Even David Lee can't believe how good Anthony Davis is. (Layne Murdoch/NBAE/Getty Images)
A look around the league and the Web that covers it. It's also important to note that the rotation order and starting nods aren't always listed in order of importance. That's for you, dear reader, to figure out.
C: SLAM. Good stuff from Brian Boyles on Anthony Davis, the New Orleans Pelicans monster, who has progressed about as far in four years as a basketball player can.
PF: Bourbon Street Shots. Speaking of Davis' Pelicans, I dug this from Michael Pellissier (high-quality Nawlins-y name) about whether or not Ryan Anderson should move from sixth man to starting lineup, which included this simultaneously promotional and damning truism: "If you measure success in effort spent, then Jason Smith is cracking your All-NBA roster."
SF: 48 Minutes of Hell. Andrew McNeill on the early struggles of The Big Fundamental: "If the [San Antonio] Spurs want to get back to the Finals, they need the same Tim Duncan they had last season come playoff time and what we’re seeing now, in November, doesn’t bode well for May and June."
PG: HoopChalk. Good stuff from Vytis Lasaitis on how Monta Ellis has gone from an efficiency maven's punchline to one of the premier pick-and-roll players in the NBA with the Dallas Mavericks this season.
6th: Hang Time, Eye on Basketball and Roundball Mining Company.

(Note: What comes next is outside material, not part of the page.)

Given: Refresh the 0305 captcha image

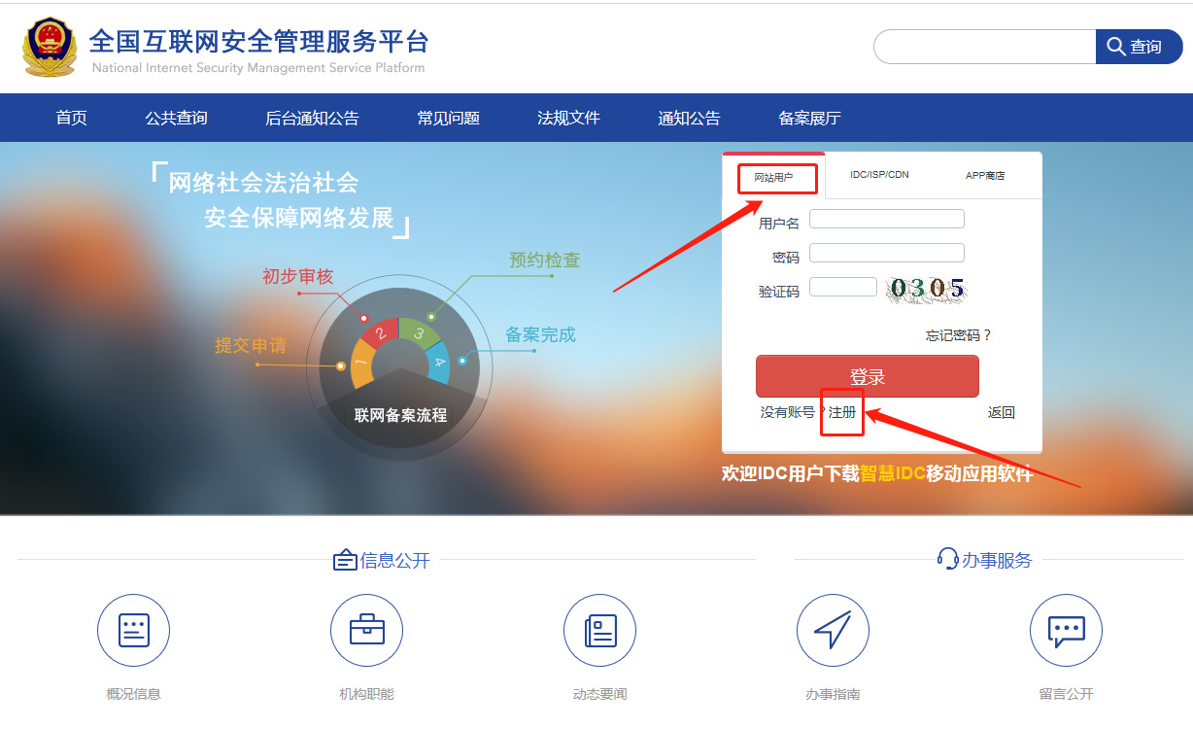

Jeff Caplan on Ty Lawson's brilliant early-season play, Matt Moore on the advancements that Brian Shaw's squad has made since their rough start and David Walker on an assortment of odds and ends that help explain how the Denver Nuggets now look like, y'know, a real thing.
7th: CoachDunlap.com. On one hand, you might scoff at Mike Dunlap offering a half-dozen schemes for covering the pick-and-roll because he got fired and is no longer an NBA head coach. On the other, HE WAS AN NBA HEAD COACH LAST YEAR, DUMMY, SO JUST GRAB THIS AND PUT IT ON YOUR CLIPBOARD.
10th: Half Court Press. A good read from J.P. Pelosi on how measurables often trump honest-to-goodness basketball ability, whether in the NBA or abroad, for better or for worse.